Algérie

Nos années rouges



Nos années rouges
L'une des blagues les plus en vogue au lendemain de l'indépendance racontait qu'un envoyé d'Ahmed Ben Bella, venant éclairer la population sur le «socialisme spécifique», expliquait la politique de l'Etat algérien en devenir en ces termes : «Le socialisme, c'est très simple : un bourricot pour toi et une 404 pour moi !» La petite boutade résume parfaitement les illusions engendrées par le socialisme autogestionnaire présenté comme un système noble et égalitariste.Conseillé par des personnages tels que Raptis ou Hervé Bourges, le président algérien, malgré des erreurs manifestes, faisait montre d'un volontarisme sincère. Les élites exilées rentrèrent pour construire leur pays, transformant l'UGEMA en UNEA, qui avec le courant nationaliste progressiste représentaient la gauche du FLN. Parmi elles, souligne Bbadredine El Mili (présidents algériens à l'épreuve du pouvoir), les étudiants venus d'Europe de l'Est font figure d'avant-garde.
Ce fut l'époque des rédacteurs de la Charte d'Alger et des thèses d'avril, celle de Harbi, Zahouane, Ouzegane, Benzine, dirigeant d'Alger Républicain devenu l'organe central du FLN. Raptis, Bourges et les «pieds rouges» officiaient en tant que conseillers à la présidence de la République. L'université, la Cinémathèque, le théâtre étaient animés par Berque, Mandouze, Galissot, Perregua, Rodinson, Arnaud, Langlois, Serge Michel, Boudia, Kateb Yacine, Mostefa Lacheraf, Malek Haddad, Mourad Bourboune, Bachir Hadj Ali, un melting-pot qui avait fait d'Alger et de l'Algérie un carrefour et une adresse révolutionnaire de référence.

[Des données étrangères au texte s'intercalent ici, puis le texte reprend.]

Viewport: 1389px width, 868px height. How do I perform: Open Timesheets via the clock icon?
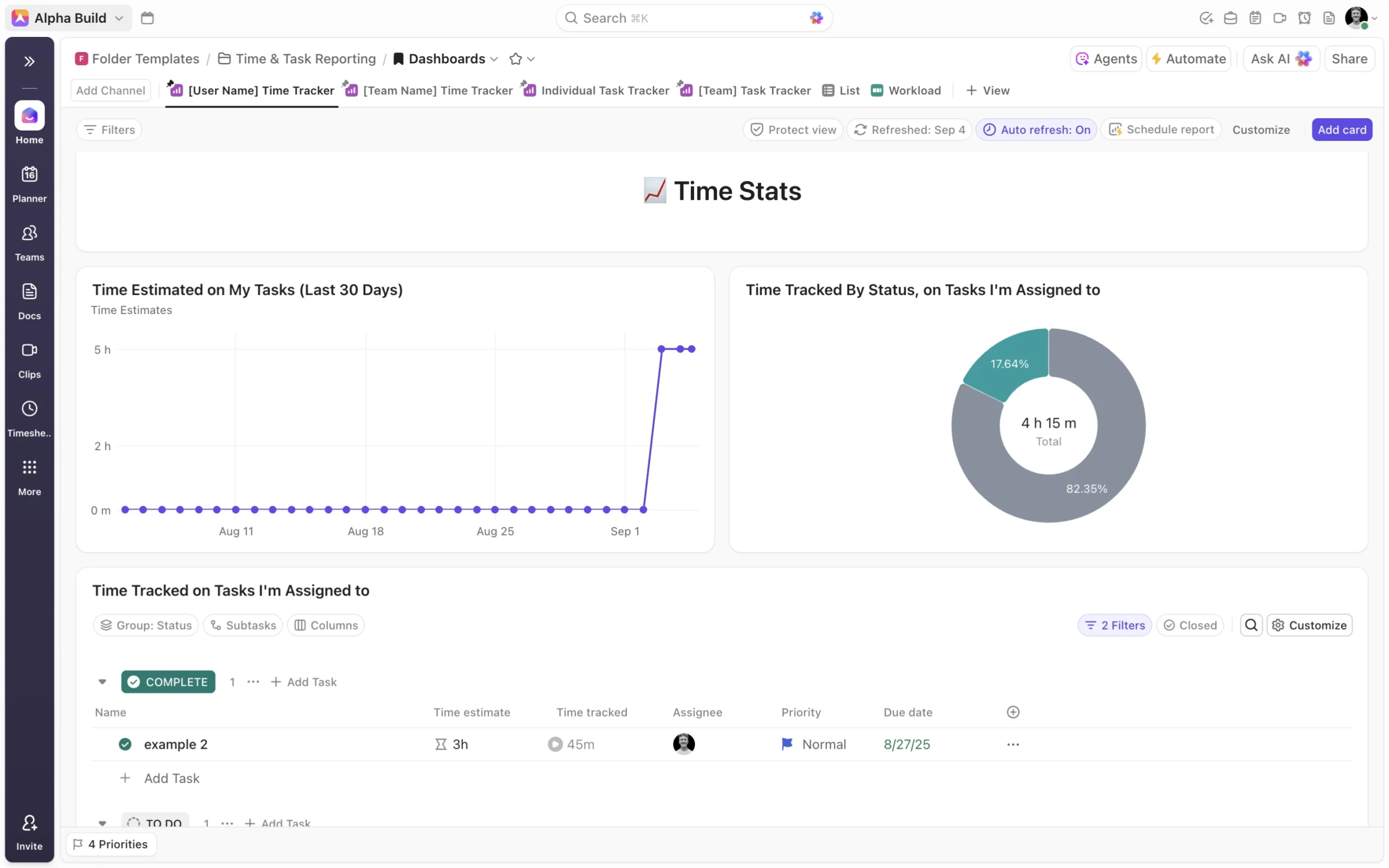(29, 409)
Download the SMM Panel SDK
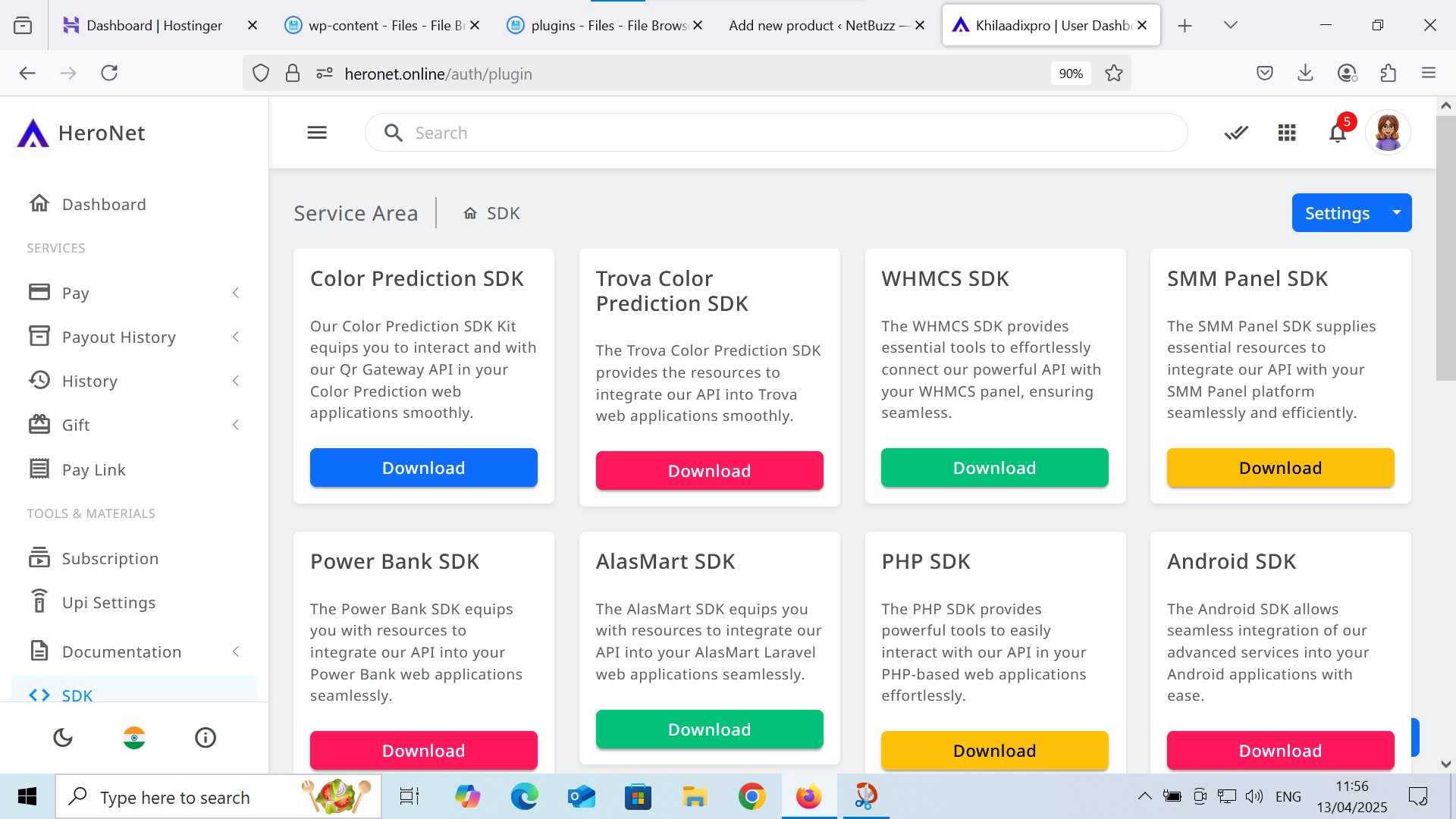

«A côté de cette gauche essentiellement francophone, poursuit l'écrivain, les élites arabophones, regroupées autour de l'Institut d'études arabes sont fédérées par l'Humanisme musulman, la revue lancée par EI Hachemi Tidjani et les premiers fondamentalistes algériens. Le Dr Aroua, Malek Benabi, cheikh Sahnoun y écrivent, proposent une autre voie, invoquant l'exemple de Ali Jinah, Iqbal, Bamatte, EI-Mghani, etc. C'est dans ce climat de différends récurrents liés, encore une fois, aux origines sociales, à la langue, aux ancrages idéologiques et aux conditions de ralliement précoce ou tardif des élites à la Révolution qu'intervient le 19 juin qui mit fin à ce qu'il présenta comme une déviation», analyse Badredine El Mili dans son ouvrage Présidents algériens à l'épreuve du pouvoir paru aux éditions Casbah.
Car c'est justement cet élan dit marxiste qui fut invoqué pour justifier le «redressement révolutionnaire» du 19 juin 1965, le déclarant produit idéologique d'importation en inadéquation avec les valeurs fondamentales de la personnalité algérienne. En d'autres termes, le colonel Boumediène y voyait un système «athée». Pour autant, le deuxième président de la République algérienne lance lui aussi un programme de gauche teinté néanmoins d'une idéologie proche du baathisme. Il nationalisme les mines et les hydrocarbures, lance, les «grandes tâches d'édification nationale, à savoir les Révolutions agraire, industrielle et culturelle et entame une politique étrangère basée sur le non-alignement et une certaine proximité avec les pays socialistes.» Il fera fuir les «pieds rouges», réduit à la clandestinité les anciens soutiens de Ben Bella qui se regroupent au sein de l'ORP avant de créer le Parti d'avant-garde socialiste (PAGS).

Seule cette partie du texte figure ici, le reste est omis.